So funktioniert's: Wie Stellen gesammelt und priorisiert werden

Jobbyfier bündelt Anzeigen aus mehreren Quellen in einer Discovery-Schicht. Der Prozess umfasst Sammlung, Normalisierung, Qualitätskontrolle und Ausspielung.

Zuletzt aktualisiert: 7. April 2026

1. Sammelschicht

Öffentliche Stellen-Signale werden in kurzen Intervallen gesammelt.

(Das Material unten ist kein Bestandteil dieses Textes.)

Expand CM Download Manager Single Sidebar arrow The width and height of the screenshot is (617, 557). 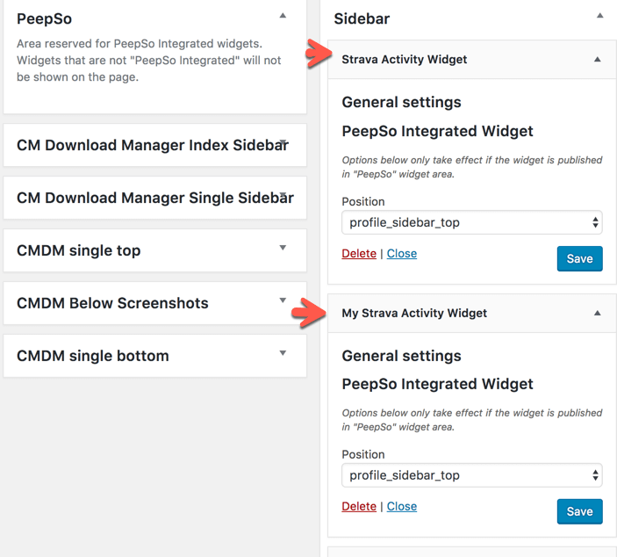click(283, 195)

  • Unterschiedliche Quellenformate werden in ein gemeinsames internes Schema überführt.
  • Wichtige Felder wie Quelle, Datum, Standort, Arbeitsmodell und Titel werden priorisiert.

2. Normalisierung und Deduplikation

Duplikate derselben Stelle werden reduziert.

  • Titel-, Firmen-, URL- und Zeit-Signale helfen bei der Duplikaterkennung.
  • Ziel ist höhere Scangeschwindigkeit und weniger Wiederholungen für Kandidaten.

3. Relevanz- und Qualitätsfilter

Niedrig relevante oder nicht erreichbare Anzeigen werden gefiltert.

  • Defekte Links, geschlossene Anzeigen und schwache Inhalte werden soweit möglich entfernt.
  • Rollen-, Standort- und Arbeitsmodellsignale werden gemeinsam bewertet.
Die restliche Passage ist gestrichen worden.